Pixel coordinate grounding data
* * * *

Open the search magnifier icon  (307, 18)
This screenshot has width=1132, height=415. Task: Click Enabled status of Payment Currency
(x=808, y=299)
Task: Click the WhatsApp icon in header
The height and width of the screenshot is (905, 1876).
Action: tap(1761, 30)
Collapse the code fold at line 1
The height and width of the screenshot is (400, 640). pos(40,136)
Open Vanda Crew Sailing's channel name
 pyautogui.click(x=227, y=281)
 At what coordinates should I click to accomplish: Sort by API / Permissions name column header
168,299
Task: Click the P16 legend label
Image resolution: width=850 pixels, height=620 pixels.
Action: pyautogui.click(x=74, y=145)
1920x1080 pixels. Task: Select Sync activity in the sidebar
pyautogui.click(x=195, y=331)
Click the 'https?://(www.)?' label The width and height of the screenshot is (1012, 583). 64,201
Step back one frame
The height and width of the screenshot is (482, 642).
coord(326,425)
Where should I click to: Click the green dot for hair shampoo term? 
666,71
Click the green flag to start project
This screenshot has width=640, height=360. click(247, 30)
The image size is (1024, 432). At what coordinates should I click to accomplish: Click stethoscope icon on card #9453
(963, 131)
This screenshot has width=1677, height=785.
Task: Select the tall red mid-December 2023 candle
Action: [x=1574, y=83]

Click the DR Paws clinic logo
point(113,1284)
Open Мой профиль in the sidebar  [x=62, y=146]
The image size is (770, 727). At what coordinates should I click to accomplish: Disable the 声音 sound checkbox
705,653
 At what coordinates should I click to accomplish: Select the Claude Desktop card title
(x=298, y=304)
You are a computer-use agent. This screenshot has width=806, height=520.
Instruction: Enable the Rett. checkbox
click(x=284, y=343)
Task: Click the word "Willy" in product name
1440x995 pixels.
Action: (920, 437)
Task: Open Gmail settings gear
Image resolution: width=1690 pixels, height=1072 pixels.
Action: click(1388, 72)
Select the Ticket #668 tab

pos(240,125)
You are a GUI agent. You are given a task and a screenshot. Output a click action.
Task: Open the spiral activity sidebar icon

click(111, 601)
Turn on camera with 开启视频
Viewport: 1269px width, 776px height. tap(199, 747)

* * * *

§ Directions
Repeat the lines above with every word intact.

§ Exercise response
Open the search magnifier icon  (307, 18)
This screenshot has width=1132, height=415. Task: Click Enabled status of Payment Currency
(x=808, y=299)
Task: Click the WhatsApp icon in header
The height and width of the screenshot is (905, 1876).
Action: tap(1761, 30)
Collapse the code fold at line 1
The height and width of the screenshot is (400, 640). pos(40,136)
Open Vanda Crew Sailing's channel name
 pyautogui.click(x=227, y=281)
 At what coordinates should I click to accomplish: Sort by API / Permissions name column header
168,299
Task: Click the P16 legend label
Image resolution: width=850 pixels, height=620 pixels.
Action: pyautogui.click(x=74, y=145)
1920x1080 pixels. Task: Select Sync activity in the sidebar
pyautogui.click(x=195, y=331)
Click the 'https?://(www.)?' label The width and height of the screenshot is (1012, 583). 64,201
Step back one frame
The height and width of the screenshot is (482, 642).
coord(326,425)
Where should I click to: Click the green dot for hair shampoo term? 
666,71
Click the green flag to start project
This screenshot has width=640, height=360. click(247, 30)
The image size is (1024, 432). At what coordinates should I click to accomplish: Click stethoscope icon on card #9453
(963, 131)
This screenshot has width=1677, height=785.
Task: Select the tall red mid-December 2023 candle
Action: [x=1574, y=83]

Click the DR Paws clinic logo
point(113,1284)
Open Мой профиль in the sidebar  [x=62, y=146]
The image size is (770, 727). At what coordinates should I click to accomplish: Disable the 声音 sound checkbox
705,653
 At what coordinates should I click to accomplish: Select the Claude Desktop card title
(x=298, y=304)
You are a computer-use agent. This screenshot has width=806, height=520.
Instruction: Enable the Rett. checkbox
click(x=284, y=343)
Task: Click the word "Willy" in product name
1440x995 pixels.
Action: (920, 437)
Task: Open Gmail settings gear
Image resolution: width=1690 pixels, height=1072 pixels.
Action: click(1388, 72)
Select the Ticket #668 tab

pos(240,125)
You are a GUI agent. You are given a task and a screenshot. Output a click action.
Task: Open the spiral activity sidebar icon

click(111, 601)
Turn on camera with 开启视频
Viewport: 1269px width, 776px height. tap(199, 747)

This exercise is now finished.